Top of Data provided
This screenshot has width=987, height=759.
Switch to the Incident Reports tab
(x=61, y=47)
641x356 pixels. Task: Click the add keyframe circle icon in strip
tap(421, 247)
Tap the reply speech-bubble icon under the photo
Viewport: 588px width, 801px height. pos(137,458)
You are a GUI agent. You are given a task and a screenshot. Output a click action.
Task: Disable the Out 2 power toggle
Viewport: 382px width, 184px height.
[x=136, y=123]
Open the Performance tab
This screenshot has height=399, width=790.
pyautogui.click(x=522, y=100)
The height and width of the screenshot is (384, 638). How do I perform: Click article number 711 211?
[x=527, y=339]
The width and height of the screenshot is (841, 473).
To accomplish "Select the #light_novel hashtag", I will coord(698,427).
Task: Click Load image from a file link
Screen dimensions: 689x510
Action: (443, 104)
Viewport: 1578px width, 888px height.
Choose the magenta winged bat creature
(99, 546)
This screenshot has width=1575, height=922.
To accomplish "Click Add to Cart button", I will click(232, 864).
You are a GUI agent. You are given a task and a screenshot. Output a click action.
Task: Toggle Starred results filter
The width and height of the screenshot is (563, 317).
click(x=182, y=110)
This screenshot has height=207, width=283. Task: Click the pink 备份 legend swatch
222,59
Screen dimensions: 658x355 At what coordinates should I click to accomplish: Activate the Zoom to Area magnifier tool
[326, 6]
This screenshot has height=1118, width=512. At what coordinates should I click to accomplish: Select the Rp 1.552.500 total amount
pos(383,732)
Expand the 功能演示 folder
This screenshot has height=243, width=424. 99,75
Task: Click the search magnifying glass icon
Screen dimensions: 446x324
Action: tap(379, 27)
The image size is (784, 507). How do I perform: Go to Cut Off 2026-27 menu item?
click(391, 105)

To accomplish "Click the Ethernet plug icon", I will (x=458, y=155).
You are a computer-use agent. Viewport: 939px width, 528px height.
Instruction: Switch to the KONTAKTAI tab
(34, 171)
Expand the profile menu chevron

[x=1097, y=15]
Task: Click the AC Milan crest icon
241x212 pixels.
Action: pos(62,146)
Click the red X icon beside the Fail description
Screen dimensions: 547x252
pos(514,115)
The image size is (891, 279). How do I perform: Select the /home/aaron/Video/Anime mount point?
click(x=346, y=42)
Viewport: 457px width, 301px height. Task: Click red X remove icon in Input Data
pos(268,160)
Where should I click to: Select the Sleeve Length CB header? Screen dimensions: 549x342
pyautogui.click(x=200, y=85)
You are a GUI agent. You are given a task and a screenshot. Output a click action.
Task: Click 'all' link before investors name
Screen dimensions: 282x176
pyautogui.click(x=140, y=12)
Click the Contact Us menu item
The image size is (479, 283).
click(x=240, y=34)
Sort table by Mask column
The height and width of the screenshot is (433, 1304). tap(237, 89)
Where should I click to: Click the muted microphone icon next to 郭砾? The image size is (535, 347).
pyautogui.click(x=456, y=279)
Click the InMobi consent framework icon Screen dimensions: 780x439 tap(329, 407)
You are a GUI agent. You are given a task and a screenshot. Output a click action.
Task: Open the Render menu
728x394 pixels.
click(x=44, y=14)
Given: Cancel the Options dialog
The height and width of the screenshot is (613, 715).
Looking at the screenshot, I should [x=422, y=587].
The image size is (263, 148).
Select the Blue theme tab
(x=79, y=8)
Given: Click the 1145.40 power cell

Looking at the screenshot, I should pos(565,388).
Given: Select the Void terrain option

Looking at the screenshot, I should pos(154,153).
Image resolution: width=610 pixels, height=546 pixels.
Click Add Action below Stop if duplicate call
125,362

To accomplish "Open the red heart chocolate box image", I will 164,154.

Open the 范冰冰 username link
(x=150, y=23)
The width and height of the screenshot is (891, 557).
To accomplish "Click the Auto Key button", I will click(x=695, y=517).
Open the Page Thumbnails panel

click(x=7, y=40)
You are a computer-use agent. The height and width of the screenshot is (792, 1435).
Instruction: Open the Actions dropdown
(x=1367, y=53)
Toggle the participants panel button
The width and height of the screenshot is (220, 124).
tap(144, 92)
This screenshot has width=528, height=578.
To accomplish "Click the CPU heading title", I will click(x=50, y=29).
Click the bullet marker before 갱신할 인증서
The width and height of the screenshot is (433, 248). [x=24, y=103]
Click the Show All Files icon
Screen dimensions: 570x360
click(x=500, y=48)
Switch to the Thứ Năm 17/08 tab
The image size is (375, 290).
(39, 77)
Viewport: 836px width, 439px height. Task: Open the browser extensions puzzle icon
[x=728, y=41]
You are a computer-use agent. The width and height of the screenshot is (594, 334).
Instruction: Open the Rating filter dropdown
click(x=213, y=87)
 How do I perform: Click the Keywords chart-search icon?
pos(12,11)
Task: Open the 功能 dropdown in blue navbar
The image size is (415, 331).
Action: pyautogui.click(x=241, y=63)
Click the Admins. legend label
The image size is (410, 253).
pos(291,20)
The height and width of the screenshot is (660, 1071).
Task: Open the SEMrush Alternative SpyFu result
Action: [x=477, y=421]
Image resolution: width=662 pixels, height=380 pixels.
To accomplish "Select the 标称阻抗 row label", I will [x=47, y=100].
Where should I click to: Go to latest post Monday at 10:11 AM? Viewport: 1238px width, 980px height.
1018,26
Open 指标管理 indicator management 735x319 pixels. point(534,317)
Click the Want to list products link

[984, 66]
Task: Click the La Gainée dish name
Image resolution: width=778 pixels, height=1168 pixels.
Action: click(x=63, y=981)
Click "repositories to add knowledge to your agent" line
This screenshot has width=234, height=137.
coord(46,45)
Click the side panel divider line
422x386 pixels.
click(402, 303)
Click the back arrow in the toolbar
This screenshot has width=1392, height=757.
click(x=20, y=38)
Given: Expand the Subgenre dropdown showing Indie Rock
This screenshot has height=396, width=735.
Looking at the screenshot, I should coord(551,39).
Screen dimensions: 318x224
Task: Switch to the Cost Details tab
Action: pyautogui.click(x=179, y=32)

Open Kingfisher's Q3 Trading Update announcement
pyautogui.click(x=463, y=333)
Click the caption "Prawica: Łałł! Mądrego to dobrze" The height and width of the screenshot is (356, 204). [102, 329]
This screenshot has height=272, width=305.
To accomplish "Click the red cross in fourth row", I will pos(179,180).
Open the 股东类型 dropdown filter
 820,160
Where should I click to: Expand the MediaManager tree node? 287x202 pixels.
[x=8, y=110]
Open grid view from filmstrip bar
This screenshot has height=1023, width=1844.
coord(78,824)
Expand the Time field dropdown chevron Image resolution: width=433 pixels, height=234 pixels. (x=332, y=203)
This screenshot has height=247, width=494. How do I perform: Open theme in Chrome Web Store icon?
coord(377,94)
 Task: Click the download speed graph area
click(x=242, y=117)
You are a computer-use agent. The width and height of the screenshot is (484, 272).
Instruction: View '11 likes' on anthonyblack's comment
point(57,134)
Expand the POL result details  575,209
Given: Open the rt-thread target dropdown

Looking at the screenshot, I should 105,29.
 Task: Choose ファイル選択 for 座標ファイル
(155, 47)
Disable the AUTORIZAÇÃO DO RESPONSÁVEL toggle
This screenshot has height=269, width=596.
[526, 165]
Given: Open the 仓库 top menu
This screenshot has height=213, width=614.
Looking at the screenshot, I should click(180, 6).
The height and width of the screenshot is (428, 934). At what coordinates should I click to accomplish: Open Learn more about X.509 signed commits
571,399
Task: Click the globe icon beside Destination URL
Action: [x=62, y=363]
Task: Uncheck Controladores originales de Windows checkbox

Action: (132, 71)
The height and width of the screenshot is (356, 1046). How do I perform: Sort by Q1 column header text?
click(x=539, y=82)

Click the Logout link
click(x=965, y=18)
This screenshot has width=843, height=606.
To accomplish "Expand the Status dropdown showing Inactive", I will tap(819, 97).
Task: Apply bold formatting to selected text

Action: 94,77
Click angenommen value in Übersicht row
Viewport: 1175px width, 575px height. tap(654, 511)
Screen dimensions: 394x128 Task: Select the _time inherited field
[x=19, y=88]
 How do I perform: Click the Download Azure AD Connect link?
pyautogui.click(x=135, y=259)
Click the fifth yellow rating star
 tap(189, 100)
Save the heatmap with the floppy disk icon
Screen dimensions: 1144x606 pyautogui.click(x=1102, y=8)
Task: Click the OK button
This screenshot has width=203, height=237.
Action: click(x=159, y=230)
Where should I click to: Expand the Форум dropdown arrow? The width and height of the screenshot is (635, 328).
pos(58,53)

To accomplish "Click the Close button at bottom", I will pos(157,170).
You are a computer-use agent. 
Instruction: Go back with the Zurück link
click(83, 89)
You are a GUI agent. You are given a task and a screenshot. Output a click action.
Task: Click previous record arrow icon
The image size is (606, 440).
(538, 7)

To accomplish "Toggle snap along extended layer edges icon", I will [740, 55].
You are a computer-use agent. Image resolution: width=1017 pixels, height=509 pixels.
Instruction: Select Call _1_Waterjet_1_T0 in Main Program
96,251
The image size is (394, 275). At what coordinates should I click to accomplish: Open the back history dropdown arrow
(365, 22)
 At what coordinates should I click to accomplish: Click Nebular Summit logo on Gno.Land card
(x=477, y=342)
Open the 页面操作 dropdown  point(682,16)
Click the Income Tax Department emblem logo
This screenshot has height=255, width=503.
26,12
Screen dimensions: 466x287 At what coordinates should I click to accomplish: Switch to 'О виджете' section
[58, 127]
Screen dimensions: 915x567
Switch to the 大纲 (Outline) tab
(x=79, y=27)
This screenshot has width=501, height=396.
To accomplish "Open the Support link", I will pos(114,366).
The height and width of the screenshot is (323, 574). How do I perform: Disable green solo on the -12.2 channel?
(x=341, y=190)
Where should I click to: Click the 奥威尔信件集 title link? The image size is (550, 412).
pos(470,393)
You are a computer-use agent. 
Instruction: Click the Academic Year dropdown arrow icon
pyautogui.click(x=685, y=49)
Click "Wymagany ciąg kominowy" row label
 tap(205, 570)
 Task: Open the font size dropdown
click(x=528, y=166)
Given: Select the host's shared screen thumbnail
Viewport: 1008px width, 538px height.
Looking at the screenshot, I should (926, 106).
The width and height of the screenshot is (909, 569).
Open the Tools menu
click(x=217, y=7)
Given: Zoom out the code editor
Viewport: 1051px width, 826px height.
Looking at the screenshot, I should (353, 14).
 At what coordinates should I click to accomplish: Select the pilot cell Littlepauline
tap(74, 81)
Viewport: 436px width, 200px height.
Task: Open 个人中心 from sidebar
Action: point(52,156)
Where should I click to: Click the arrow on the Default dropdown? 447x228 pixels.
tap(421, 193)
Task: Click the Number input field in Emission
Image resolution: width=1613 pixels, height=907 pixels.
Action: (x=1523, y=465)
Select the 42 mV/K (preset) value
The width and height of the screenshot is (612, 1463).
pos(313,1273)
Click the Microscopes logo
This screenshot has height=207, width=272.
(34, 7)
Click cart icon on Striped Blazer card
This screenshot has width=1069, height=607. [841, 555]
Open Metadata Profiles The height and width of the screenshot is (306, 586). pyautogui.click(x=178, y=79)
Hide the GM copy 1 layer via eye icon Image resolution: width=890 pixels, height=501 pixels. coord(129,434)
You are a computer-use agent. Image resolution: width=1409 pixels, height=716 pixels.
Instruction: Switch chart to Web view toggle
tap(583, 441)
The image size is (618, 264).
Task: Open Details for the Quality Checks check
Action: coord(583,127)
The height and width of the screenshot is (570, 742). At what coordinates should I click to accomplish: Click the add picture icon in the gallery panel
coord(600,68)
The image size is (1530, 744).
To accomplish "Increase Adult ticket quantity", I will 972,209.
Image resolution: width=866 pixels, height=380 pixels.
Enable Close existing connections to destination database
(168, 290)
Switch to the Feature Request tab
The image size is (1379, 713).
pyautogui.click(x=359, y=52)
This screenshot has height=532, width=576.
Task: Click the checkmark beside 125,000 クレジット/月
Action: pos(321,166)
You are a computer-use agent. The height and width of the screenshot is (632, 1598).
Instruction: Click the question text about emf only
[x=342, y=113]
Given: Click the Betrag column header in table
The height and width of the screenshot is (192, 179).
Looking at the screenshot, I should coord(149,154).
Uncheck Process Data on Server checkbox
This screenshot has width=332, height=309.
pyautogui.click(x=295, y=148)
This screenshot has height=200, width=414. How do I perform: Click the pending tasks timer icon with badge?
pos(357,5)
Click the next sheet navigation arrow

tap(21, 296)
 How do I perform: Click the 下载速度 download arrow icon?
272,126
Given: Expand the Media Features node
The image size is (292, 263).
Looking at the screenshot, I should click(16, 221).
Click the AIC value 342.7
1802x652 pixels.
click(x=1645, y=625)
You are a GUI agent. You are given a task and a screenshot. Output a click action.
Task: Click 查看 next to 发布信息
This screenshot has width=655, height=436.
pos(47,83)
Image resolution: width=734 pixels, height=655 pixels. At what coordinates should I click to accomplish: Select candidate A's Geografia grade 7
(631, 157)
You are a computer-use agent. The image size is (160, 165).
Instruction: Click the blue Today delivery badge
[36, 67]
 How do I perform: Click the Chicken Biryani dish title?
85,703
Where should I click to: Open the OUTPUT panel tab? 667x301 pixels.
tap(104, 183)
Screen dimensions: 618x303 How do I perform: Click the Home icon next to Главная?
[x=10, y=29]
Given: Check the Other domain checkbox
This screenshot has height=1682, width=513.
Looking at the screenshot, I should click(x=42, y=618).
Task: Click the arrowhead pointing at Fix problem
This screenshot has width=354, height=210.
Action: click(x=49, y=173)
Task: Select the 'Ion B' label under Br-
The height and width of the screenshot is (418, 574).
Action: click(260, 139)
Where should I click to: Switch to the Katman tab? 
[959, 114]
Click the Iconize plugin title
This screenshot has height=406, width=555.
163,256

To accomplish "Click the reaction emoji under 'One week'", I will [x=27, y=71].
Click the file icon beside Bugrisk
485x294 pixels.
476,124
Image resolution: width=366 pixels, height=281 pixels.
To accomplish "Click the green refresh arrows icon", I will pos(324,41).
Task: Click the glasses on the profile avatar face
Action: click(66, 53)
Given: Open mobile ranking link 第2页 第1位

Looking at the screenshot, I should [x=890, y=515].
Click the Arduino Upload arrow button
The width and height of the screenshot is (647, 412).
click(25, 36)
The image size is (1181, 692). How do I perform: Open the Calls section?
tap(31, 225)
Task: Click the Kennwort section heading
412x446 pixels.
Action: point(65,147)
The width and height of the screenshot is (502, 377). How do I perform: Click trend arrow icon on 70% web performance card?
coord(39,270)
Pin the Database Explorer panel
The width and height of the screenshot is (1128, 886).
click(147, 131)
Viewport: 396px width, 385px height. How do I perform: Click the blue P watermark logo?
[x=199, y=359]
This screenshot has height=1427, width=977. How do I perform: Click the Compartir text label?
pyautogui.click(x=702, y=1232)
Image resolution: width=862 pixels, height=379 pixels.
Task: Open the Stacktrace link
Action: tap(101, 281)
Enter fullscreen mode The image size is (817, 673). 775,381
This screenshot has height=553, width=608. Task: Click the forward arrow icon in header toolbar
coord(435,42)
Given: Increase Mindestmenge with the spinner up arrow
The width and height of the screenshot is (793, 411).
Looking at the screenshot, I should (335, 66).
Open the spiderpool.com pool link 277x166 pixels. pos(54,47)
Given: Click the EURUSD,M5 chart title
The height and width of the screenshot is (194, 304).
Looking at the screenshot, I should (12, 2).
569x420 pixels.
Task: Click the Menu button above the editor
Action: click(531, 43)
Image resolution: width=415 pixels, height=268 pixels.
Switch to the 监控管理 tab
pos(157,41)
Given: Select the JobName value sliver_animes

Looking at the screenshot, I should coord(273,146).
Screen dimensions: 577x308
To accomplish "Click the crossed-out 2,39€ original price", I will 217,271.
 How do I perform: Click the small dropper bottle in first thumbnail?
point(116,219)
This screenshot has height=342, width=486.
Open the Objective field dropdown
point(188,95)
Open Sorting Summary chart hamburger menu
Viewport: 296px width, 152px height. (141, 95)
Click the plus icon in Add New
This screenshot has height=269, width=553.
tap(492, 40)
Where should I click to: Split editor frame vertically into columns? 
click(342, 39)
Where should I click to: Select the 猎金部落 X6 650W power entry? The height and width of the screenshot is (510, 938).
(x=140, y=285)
Bottom of Data provided
-- Exercise directions --
Your answer must be the lines from the first line of the records through the line containing "Task: Disable the Out 2 power toggle", copied exactly.

-- Finished task --
This screenshot has width=987, height=759.
Switch to the Incident Reports tab
(x=61, y=47)
641x356 pixels. Task: Click the add keyframe circle icon in strip
tap(421, 247)
Tap the reply speech-bubble icon under the photo
Viewport: 588px width, 801px height. pos(137,458)
You are a GUI agent. You are given a task and a screenshot. Output a click action.
Task: Disable the Out 2 power toggle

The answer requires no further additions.